When converted to a September–August marketing year, feed and residual use for the four feed grains plus wheat in 2011/12 is projected to total 133.6 million tons, down from 138.7 million last month and down three per cent from the 2010/11 forecast of 138.0 million. Corn is estimated to account for 93 per cent of total feed and residual use in 2011/12, up from 92 per cent in 2010/11.

Projected grain-consuming animal units (GCAUs) for 2011/12 are up slightly from last month at 94.5 million. Estimated GCAUs for 2010/11 are unchanged at 93.1 million. Feed and residual use per animal unit is projected at 1.42 tons, down from last month's 1.47 tons due to lower cattle carcass and hog numbers.

US Corn Crop Prospects Lowered
US corn production in 2011/12 is forecast at 12,914 million bushels, down 556 million from last month but up 467 million from 2010/11. Harvested acreage for 2011/12 is forecast at 84.4 million acres for grain, down 500,000 from last month but up 2.9 million from the previous year. Based on conditions on 1 August, yields are expected to average 153.0 bushels per acre, down 5.7 bushels from last month's projection of 158.7 bushels and just 0.2 bushels higher than the estimated 2010 yield of 152.8 bushels. Unusually high average temperatures and below-average precipitation across much of the Corn Belt in July sharply reduced yield prospects. As of 8 August, 60 per cent of the corn crop was rated in good-to-excellent condition in the 18 major corn-producing States, down 11 percentage points from a year ago.

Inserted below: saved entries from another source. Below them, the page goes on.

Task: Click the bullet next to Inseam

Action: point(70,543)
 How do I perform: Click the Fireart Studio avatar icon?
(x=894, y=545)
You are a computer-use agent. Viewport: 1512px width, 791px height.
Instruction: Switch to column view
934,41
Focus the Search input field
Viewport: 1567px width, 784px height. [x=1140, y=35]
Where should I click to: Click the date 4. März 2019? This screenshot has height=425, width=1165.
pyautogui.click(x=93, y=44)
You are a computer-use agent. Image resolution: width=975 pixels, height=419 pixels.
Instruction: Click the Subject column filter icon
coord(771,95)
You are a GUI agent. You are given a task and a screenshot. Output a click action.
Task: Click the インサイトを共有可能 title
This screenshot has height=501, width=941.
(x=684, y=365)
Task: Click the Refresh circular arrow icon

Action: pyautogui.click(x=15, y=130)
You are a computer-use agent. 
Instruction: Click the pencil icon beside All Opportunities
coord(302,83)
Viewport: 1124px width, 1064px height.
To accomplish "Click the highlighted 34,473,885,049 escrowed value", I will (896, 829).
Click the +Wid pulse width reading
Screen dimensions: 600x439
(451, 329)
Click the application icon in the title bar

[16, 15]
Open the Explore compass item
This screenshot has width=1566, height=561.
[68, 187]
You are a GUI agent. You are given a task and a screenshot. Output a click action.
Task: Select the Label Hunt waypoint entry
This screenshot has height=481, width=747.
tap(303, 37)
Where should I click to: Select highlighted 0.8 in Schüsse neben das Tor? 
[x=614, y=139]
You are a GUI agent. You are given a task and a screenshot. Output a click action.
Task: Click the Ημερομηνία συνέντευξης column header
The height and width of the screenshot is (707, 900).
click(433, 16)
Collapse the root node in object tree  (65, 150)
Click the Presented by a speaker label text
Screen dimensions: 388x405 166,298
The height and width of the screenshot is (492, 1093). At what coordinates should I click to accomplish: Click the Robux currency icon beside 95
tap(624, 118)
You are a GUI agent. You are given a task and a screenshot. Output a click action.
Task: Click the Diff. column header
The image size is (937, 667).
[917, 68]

US Corn Use Expected To Slip
Total US corn use for 2011/12 is forecast down 340 million bushels to 13,160 million this month as a result of decreased exports, feed and residual use and FSI use. FSI use is lowered 40 million bushels. Corn for fuel is lowered 50 million bushels, and use for 'cereals and other' is reduced five million bushels. However, high fructose corn syrup (HFCS), corn used for starch, and glucose/dextrose are each raised five million bushels. US exports are reduced by 150 million bushels as high prices reduce demand and world feeders shift to more competitively priced wheat.

Total corn use for 2010/11 is forecast down 60 million bushels to 13,245 million bushels this month. Food, seed and industrial use (FSI) is reduced 10 million bushels to 6,420 million bushels. Lower use for ethanol, down 30 million bushels to 5,020 million, is partially offset by increases on other FSI categories. HFCS is increased 10 million bushels to 520 million as a result of expected increased exports to Mexico and the year-to-year pace through the third quarter. Glucose/dextrose and starch are both raised five million bushels to 265 million and 260 million, respectively. US exports for 2010/11 are reduced 50 million bushels to 1,825 million. Reductions in use leave ending stocks for 2010/11 up 60 million bushels compared with last month’s projection.

US Census Bureau trade revisions included changes for calendar year 2010. In the 2009/10 marketing year, corn exports are lowered seven million bushels to 1,980 million. FSI use is raised 22 million bushels to 5,961 million because of revisions to monthly ethanol production estimates by the US Energy Information Administration. Together, the revisions lower feed and residual use 15 million bushels to 5,125 million for 2009/10.

Corn prices received by farmers for 2011/12 are projected at $6.20 to $7.20 per bushel, up 70 cents on both ends of the range this month. The marketing year average reflects higher prices for corn with tighter ending stocks and tight global feed grain supplies. The 2010/11 corn price range is narrowed $0.05 at each end for an estimated range of $5.20 to $5.30 per bushel.

US Sorghum Production Lower
US sorghum production for 2011/12 is forecast at 241 million bushels, down 59 million from last month and 104 million bushels below last year. Expected area harvested for grain is forecast sharply lower at 4.4 million acres and down 420,000 from 2010/11. Based on conditions on 1 August, yield is lowered by 10.6 bushels per acre this month and is projected 17.0 bushels per acre below the previous season. Hot dry weather in Texas, Kansas and Oklahoma has reduced prospects for the 2011 sorghum crop. As of 8 August, 27 per cent of the US sorghum crop was rated good to excellent, compared with 66 per cent a year earlier.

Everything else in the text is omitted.